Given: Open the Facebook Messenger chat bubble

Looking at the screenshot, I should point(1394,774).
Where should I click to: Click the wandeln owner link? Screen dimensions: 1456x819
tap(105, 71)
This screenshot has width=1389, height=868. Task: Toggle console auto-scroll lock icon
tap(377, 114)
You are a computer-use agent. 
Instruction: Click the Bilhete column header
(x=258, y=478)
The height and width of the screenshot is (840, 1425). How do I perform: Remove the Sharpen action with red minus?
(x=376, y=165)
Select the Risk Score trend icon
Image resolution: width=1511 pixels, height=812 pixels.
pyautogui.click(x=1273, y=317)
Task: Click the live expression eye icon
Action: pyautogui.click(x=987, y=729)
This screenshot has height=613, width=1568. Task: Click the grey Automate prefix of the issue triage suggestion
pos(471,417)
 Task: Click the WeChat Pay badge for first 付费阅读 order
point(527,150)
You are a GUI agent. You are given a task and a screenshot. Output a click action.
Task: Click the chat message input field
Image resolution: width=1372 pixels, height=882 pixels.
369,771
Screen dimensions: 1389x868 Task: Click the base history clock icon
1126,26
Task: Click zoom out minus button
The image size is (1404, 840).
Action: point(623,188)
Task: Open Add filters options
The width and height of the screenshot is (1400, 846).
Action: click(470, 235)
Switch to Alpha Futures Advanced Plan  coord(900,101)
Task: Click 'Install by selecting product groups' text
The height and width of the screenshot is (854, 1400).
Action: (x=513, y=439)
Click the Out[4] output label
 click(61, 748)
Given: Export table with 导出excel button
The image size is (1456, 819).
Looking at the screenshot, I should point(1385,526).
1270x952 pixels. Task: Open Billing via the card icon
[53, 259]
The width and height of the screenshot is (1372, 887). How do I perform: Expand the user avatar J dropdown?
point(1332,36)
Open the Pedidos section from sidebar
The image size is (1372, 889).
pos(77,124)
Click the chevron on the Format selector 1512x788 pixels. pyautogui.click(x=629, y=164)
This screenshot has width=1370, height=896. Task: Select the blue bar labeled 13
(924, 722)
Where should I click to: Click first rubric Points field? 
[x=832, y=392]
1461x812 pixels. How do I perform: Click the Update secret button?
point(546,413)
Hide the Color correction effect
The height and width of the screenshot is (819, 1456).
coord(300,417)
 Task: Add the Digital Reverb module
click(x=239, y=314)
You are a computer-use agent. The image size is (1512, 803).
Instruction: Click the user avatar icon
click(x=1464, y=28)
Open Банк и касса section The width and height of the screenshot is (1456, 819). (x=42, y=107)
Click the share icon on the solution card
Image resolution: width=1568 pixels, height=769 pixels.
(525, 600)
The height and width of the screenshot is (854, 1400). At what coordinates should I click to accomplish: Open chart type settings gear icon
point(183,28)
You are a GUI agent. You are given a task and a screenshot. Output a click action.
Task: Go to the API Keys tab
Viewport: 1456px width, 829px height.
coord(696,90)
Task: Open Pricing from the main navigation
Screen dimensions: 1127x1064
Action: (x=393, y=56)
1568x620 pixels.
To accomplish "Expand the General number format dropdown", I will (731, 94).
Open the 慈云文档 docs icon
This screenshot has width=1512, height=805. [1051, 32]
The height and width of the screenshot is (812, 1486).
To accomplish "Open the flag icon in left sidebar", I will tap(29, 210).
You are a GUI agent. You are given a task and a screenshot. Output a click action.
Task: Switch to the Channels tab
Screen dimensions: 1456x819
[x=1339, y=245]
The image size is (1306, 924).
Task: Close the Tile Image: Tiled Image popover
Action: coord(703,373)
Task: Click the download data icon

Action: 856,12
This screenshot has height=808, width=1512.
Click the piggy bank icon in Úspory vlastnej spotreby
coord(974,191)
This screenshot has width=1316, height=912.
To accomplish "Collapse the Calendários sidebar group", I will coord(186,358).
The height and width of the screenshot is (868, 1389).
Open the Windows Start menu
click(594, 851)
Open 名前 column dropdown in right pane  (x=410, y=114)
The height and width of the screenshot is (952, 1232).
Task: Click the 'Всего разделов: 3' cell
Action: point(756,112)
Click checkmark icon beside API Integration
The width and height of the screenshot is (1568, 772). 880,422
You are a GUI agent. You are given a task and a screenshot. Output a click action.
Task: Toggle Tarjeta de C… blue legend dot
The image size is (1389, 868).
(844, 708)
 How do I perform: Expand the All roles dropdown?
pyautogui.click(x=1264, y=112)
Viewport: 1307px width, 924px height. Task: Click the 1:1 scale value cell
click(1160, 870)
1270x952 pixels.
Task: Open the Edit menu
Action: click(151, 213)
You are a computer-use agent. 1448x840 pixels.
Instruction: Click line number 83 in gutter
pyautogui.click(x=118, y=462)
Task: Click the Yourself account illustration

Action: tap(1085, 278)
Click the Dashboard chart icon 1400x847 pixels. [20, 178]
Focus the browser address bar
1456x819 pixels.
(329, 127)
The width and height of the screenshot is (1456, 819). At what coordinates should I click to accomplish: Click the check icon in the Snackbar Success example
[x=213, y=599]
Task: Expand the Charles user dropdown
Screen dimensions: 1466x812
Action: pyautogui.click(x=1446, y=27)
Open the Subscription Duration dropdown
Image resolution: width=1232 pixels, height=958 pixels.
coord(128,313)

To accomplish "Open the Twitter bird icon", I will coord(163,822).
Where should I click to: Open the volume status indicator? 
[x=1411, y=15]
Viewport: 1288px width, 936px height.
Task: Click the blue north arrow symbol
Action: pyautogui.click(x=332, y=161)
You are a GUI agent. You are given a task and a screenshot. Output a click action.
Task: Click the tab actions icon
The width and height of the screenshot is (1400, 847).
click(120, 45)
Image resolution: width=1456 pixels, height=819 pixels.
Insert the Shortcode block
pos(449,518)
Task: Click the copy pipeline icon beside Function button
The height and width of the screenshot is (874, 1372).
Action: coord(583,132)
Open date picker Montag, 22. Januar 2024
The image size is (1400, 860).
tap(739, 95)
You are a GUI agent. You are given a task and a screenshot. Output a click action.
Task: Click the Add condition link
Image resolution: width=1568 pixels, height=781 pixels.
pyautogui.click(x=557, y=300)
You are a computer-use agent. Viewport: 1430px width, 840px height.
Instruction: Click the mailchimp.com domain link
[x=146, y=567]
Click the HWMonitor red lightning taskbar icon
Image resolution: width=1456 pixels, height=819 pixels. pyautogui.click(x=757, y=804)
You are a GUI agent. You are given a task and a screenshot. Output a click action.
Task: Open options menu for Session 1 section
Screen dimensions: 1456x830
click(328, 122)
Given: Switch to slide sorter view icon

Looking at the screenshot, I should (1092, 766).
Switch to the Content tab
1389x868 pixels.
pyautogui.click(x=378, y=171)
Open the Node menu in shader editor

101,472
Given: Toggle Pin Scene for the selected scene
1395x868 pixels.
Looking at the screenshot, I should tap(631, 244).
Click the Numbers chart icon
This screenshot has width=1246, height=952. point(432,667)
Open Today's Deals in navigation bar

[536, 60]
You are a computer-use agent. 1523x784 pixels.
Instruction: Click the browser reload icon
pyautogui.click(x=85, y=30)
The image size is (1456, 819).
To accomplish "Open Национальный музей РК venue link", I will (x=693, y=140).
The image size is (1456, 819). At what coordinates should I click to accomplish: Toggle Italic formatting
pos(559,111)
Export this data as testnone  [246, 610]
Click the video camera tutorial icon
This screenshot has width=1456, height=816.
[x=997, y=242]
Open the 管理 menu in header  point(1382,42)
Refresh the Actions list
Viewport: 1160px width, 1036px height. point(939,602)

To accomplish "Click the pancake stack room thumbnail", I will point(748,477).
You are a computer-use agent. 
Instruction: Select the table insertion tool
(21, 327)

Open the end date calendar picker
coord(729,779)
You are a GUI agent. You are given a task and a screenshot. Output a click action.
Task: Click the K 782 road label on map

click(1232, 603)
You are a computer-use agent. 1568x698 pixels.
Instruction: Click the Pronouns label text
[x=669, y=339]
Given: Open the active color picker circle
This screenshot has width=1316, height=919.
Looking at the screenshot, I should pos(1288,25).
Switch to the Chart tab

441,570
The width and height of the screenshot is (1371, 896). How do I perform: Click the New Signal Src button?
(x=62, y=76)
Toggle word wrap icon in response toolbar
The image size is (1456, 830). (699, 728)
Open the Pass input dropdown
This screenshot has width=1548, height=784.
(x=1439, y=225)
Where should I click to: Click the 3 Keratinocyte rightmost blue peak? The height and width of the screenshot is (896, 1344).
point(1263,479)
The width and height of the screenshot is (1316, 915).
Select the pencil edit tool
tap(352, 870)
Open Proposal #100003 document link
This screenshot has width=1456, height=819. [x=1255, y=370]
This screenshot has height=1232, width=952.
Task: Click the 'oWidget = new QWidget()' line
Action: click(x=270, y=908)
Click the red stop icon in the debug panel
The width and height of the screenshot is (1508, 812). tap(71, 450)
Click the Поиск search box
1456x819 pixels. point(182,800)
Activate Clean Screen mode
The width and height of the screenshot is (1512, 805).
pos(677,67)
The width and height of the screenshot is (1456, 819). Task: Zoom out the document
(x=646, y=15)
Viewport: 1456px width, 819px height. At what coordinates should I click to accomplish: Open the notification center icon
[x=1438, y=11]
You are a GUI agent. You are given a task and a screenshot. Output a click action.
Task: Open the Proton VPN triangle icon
════
• EXERCISE GOAL: Look for the string "from" in the data above and return every line that has it.

• WRITTEN RESPONSE:
Open the Pedidos section from sidebar
Task: Open Pricing from the main navigation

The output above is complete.